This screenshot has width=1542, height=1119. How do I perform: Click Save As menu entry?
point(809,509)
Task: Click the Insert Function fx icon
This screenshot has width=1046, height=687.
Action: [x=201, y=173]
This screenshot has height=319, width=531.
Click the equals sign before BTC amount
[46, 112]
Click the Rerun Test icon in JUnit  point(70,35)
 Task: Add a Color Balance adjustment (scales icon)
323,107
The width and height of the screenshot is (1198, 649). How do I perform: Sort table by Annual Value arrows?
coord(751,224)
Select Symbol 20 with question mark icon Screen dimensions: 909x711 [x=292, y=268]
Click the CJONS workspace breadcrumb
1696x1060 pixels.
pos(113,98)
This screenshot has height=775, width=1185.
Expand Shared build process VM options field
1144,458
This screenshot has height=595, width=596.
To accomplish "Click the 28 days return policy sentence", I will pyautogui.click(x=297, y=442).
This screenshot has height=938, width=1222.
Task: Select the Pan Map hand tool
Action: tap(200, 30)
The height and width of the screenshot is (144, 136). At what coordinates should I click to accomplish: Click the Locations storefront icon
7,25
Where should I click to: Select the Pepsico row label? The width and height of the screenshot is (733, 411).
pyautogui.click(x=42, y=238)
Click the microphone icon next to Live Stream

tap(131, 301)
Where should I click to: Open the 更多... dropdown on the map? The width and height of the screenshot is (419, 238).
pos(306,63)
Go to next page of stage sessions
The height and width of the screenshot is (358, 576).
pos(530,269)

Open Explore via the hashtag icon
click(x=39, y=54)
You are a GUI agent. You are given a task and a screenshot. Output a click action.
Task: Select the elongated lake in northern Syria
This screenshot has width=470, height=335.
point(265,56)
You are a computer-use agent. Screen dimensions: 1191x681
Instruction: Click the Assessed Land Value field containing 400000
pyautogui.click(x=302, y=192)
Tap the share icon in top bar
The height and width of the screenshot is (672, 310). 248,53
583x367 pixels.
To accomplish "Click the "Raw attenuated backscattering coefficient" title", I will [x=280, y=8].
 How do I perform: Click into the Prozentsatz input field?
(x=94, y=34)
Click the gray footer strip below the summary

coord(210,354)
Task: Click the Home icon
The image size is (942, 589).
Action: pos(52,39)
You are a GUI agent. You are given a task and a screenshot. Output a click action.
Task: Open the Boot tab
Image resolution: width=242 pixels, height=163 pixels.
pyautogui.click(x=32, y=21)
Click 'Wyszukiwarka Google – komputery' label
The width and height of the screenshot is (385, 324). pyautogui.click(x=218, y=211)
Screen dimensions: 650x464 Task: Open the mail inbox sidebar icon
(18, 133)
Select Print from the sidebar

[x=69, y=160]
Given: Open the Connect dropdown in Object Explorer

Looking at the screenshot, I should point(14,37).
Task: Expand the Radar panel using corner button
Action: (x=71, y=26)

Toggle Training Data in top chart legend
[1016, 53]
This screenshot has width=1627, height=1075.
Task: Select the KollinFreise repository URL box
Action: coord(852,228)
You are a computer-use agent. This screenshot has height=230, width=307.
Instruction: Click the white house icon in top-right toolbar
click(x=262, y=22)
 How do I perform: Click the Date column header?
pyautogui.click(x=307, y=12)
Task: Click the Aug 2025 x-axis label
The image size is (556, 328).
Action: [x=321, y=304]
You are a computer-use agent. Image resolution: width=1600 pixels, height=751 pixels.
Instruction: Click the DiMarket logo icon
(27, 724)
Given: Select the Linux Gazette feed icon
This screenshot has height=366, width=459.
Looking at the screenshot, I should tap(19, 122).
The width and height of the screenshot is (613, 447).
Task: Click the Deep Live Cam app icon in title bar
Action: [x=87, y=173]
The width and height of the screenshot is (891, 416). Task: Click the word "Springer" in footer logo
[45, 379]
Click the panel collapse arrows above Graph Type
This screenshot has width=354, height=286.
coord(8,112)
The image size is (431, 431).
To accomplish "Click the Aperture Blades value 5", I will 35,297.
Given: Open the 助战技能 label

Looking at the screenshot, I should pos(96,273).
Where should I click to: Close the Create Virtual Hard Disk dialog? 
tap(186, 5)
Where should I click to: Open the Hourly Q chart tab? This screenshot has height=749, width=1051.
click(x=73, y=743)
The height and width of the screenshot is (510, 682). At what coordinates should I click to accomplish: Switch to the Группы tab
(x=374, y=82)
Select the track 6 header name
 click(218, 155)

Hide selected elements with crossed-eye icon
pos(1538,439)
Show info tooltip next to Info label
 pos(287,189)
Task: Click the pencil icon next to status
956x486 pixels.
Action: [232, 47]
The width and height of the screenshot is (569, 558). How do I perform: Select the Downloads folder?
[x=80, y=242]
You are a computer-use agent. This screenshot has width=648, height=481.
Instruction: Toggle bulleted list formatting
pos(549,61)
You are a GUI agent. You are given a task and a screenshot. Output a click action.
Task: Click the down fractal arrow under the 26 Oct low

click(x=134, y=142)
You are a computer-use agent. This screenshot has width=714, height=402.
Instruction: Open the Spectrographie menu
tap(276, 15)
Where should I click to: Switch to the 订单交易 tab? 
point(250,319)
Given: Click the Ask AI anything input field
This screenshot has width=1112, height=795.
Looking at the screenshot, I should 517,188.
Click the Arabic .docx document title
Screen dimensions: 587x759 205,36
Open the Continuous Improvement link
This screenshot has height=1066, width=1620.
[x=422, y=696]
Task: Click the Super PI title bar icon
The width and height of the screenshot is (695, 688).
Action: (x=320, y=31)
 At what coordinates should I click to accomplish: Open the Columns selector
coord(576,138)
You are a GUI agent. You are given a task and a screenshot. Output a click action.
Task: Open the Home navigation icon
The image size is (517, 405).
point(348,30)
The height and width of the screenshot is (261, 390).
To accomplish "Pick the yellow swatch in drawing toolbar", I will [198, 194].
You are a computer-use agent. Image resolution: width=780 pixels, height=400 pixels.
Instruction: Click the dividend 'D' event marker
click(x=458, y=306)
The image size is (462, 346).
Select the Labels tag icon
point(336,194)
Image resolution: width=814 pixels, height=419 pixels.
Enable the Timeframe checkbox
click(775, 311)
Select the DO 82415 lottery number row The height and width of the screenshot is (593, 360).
----------------------------------------
Give all of the rows above again, switching every "Instruction" to "Command" and leaving everything else unchanged.

**Written solution**
This screenshot has width=1542, height=1119. How do I perform: Click Save As menu entry?
point(809,509)
Task: Click the Insert Function fx icon
This screenshot has width=1046, height=687.
Action: [x=201, y=173]
This screenshot has height=319, width=531.
Click the equals sign before BTC amount
[46, 112]
Click the Rerun Test icon in JUnit  point(70,35)
 Task: Add a Color Balance adjustment (scales icon)
323,107
The width and height of the screenshot is (1198, 649). How do I perform: Sort table by Annual Value arrows?
coord(751,224)
Select Symbol 20 with question mark icon Screen dimensions: 909x711 [x=292, y=268]
Click the CJONS workspace breadcrumb
1696x1060 pixels.
pos(113,98)
This screenshot has height=775, width=1185.
Expand Shared build process VM options field
1144,458
This screenshot has height=595, width=596.
To accomplish "Click the 28 days return policy sentence", I will pyautogui.click(x=297, y=442).
This screenshot has height=938, width=1222.
Task: Select the Pan Map hand tool
Action: tap(200, 30)
The height and width of the screenshot is (144, 136). At what coordinates should I click to accomplish: Click the Locations storefront icon
7,25
Where should I click to: Select the Pepsico row label? The width and height of the screenshot is (733, 411).
pyautogui.click(x=42, y=238)
Click the microphone icon next to Live Stream

tap(131, 301)
Where should I click to: Open the 更多... dropdown on the map? The width and height of the screenshot is (419, 238).
pos(306,63)
Go to next page of stage sessions
The height and width of the screenshot is (358, 576).
pos(530,269)

Open Explore via the hashtag icon
click(x=39, y=54)
You are a GUI agent. You are given a task and a screenshot. Output a click action.
Task: Select the elongated lake in northern Syria
This screenshot has width=470, height=335.
point(265,56)
You are a computer-use agent. Screen dimensions: 1191x681
Command: Click the Assessed Land Value field containing 400000
pyautogui.click(x=302, y=192)
Tap the share icon in top bar
The height and width of the screenshot is (672, 310). 248,53
583x367 pixels.
To accomplish "Click the "Raw attenuated backscattering coefficient" title", I will [x=280, y=8].
 How do I perform: Click into the Prozentsatz input field?
(x=94, y=34)
Click the gray footer strip below the summary

coord(210,354)
Task: Click the Home icon
The image size is (942, 589).
Action: pos(52,39)
You are a GUI agent. You are given a task and a screenshot. Output a click action.
Task: Open the Boot tab
Image resolution: width=242 pixels, height=163 pixels.
pyautogui.click(x=32, y=21)
Click 'Wyszukiwarka Google – komputery' label
The width and height of the screenshot is (385, 324). pyautogui.click(x=218, y=211)
Screen dimensions: 650x464 Task: Open the mail inbox sidebar icon
(18, 133)
Select Print from the sidebar

[x=69, y=160]
Given: Open the Connect dropdown in Object Explorer

Looking at the screenshot, I should point(14,37).
Task: Expand the Radar panel using corner button
Action: (x=71, y=26)

Toggle Training Data in top chart legend
[1016, 53]
This screenshot has width=1627, height=1075.
Task: Select the KollinFreise repository URL box
Action: coord(852,228)
You are a computer-use agent. This screenshot has height=230, width=307.
Command: Click the white house icon in top-right toolbar
click(x=262, y=22)
 How do I perform: Click the Date column header?
pyautogui.click(x=307, y=12)
Task: Click the Aug 2025 x-axis label
The image size is (556, 328).
Action: [x=321, y=304]
You are a computer-use agent. Image resolution: width=1600 pixels, height=751 pixels.
Command: Click the DiMarket logo icon
(27, 724)
Given: Select the Linux Gazette feed icon
This screenshot has height=366, width=459.
Looking at the screenshot, I should tap(19, 122).
The width and height of the screenshot is (613, 447).
Task: Click the Deep Live Cam app icon in title bar
Action: [x=87, y=173]
The width and height of the screenshot is (891, 416). Task: Click the word "Springer" in footer logo
[45, 379]
Click the panel collapse arrows above Graph Type
This screenshot has width=354, height=286.
coord(8,112)
The image size is (431, 431).
To accomplish "Click the Aperture Blades value 5", I will 35,297.
Given: Open the 助战技能 label

Looking at the screenshot, I should pos(96,273).
Where should I click to: Close the Create Virtual Hard Disk dialog? 
tap(186, 5)
Where should I click to: Open the Hourly Q chart tab? This screenshot has height=749, width=1051.
click(x=73, y=743)
The height and width of the screenshot is (510, 682). At what coordinates should I click to accomplish: Switch to the Группы tab
(x=374, y=82)
Select the track 6 header name
 click(218, 155)

Hide selected elements with crossed-eye icon
pos(1538,439)
Show info tooltip next to Info label
 pos(287,189)
Task: Click the pencil icon next to status
956x486 pixels.
Action: [232, 47]
The width and height of the screenshot is (569, 558). How do I perform: Select the Downloads folder?
[x=80, y=242]
You are a computer-use agent. This screenshot has width=648, height=481.
Command: Toggle bulleted list formatting
pos(549,61)
You are a GUI agent. You are given a task and a screenshot. Output a click action.
Task: Click the down fractal arrow under the 26 Oct low

click(x=134, y=142)
You are a computer-use agent. This screenshot has width=714, height=402.
Command: Open the Spectrographie menu
tap(276, 15)
Where should I click to: Switch to the 订单交易 tab? 
point(250,319)
Given: Click the Ask AI anything input field
This screenshot has width=1112, height=795.
Looking at the screenshot, I should 517,188.
Click the Arabic .docx document title
Screen dimensions: 587x759 205,36
Open the Continuous Improvement link
This screenshot has height=1066, width=1620.
[x=422, y=696]
Task: Click the Super PI title bar icon
The width and height of the screenshot is (695, 688).
Action: (x=320, y=31)
 At what coordinates should I click to accomplish: Open the Columns selector
coord(576,138)
You are a GUI agent. You are given a task and a screenshot. Output a click action.
Task: Open the Home navigation icon
The image size is (517, 405).
point(348,30)
The height and width of the screenshot is (261, 390).
To accomplish "Pick the yellow swatch in drawing toolbar", I will [198, 194].
You are a computer-use agent. Image resolution: width=780 pixels, height=400 pixels.
Command: Click the dividend 'D' event marker
click(x=458, y=306)
The image size is (462, 346).
Select the Labels tag icon
point(336,194)
Image resolution: width=814 pixels, height=419 pixels.
Enable the Timeframe checkbox
click(775, 311)
Select the DO 82415 lottery number row The height and width of the screenshot is (593, 360).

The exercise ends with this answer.